# One of the turtles



## Ciddian (Mar 15, 2006)

This is turtle... Yea.. thats his name. LOL

He's in a big rubbermaid bin right now but i hope to get two 80's or at least 50's after we get a bigger place.

He must be hand fed... all the time.. O_O usually when i come around to feed he's half way out to meet me. Freaks me out! LOL

I try not to over feed and thankfully unlike Redear, my other turtle he loves plants, snails, and just about everything.

But anywho.. I had the camera and took two shots.

"ups!"


----------



## fishlover93 (Feb 25, 2008)

Really nice i have two red eared slider that are about 4' and i don't know what to do with them!!!!!!!! the tank is way to small for them!!!!!!!!!


----------



## Ciddian (Mar 15, 2006)

Yea I hear that a lot. You'll have to get a bigger tank... If you cant afford somthing like a glass tank you can always purchase a tubberware bin from walmart and set that up. Again... its only temp.

Especially if you have a female or two... They will get very large. If you cant home them you might want to turn them into a rescue or shelter. The red ear I have is a dump off already... Some guy said if i didnt take him and the girl he had (which filled up the bottom of a bucket) he'd eat them.

I didnt have room for a girl so i took the little male. Its a bummer... I wish people would be more informed when they buy a turtle.

And whatever you do... dont let them go in some pond or lake...


----------



## Ciddian (Mar 15, 2006)

This is Redear, was supposed to be turtle soup...

He is difficult, he doesnt like veggies or fruits so i always worry about his eyes that seem slightly puffy. They have improved greatly along with his shell. He didnt have correct UV lightng when he was a baby so he has a bit of a curve around the edges..

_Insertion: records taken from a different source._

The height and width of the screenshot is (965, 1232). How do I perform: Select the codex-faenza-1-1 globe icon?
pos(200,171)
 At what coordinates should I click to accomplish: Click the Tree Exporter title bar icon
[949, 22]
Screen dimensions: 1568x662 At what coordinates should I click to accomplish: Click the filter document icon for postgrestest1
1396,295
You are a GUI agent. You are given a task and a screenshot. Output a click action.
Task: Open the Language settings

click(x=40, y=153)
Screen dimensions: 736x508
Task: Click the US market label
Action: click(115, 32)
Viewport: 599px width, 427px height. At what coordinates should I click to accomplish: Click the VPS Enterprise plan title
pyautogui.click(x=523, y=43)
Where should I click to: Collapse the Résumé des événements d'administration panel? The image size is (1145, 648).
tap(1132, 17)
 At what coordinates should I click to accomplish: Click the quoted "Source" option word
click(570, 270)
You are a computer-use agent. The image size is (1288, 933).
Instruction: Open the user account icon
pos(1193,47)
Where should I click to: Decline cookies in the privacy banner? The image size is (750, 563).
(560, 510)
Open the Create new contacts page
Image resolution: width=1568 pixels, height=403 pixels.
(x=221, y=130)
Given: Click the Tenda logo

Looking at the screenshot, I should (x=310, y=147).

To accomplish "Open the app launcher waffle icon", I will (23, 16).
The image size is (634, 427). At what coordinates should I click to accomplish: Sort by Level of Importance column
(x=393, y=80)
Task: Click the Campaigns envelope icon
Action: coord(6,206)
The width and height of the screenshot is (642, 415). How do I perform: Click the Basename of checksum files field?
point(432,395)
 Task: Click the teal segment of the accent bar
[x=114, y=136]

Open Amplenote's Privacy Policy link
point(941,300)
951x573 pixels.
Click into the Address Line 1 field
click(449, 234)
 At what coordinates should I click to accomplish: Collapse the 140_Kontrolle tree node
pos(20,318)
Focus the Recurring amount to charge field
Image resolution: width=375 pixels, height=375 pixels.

I do hope you find homes for yours if you cant keep them anymore.


----------



## gunnerx (Mar 20, 2008)

Nice pics. They seem to have quite the personality.


----------



## lili (Dec 15, 2007)

Nice turtles !


----------



## kweenshaker (Mar 11, 2006)

I love turtles!! I wish they were easier to keep or else I'd have one...but I guess I'll just have to settle for the occasional visitors we get at our cottage


----------



## Tabatha (Dec 29, 2007)

To be completely honest, I'm terrified of turtles! Okay, that's a little over exaggeration. I'm afraid they're going to bite me. I went swimming up at a friend's cottage and was chased (I swear he was after my toes!) by a snapping turtle which lives around the island.

I'm more afraid of turtles than other creatures including snakes (which I think are lovely) or spiders, which I can live with.


----------



## Katalyst (Jul 29, 2007)

Two of the cutest and most spoiled turtles I've ever seen. That's hysterical that he meets you half way!  Sounds very much like a spoiled rotten little goldfish I know who lunges out of the water when I feed her. I keep explaining to her she's a fish!


----------



## Tabatha (Dec 29, 2007)

Katalyst said:


> Two of the cutest and most spoiled turtles I've ever seen. That's hysterical that he meets you half way!  Sounds very much like a spoiled rotten little goldfish I know who lunges out of the water when I feed her. I keep explaining to her she's a fish!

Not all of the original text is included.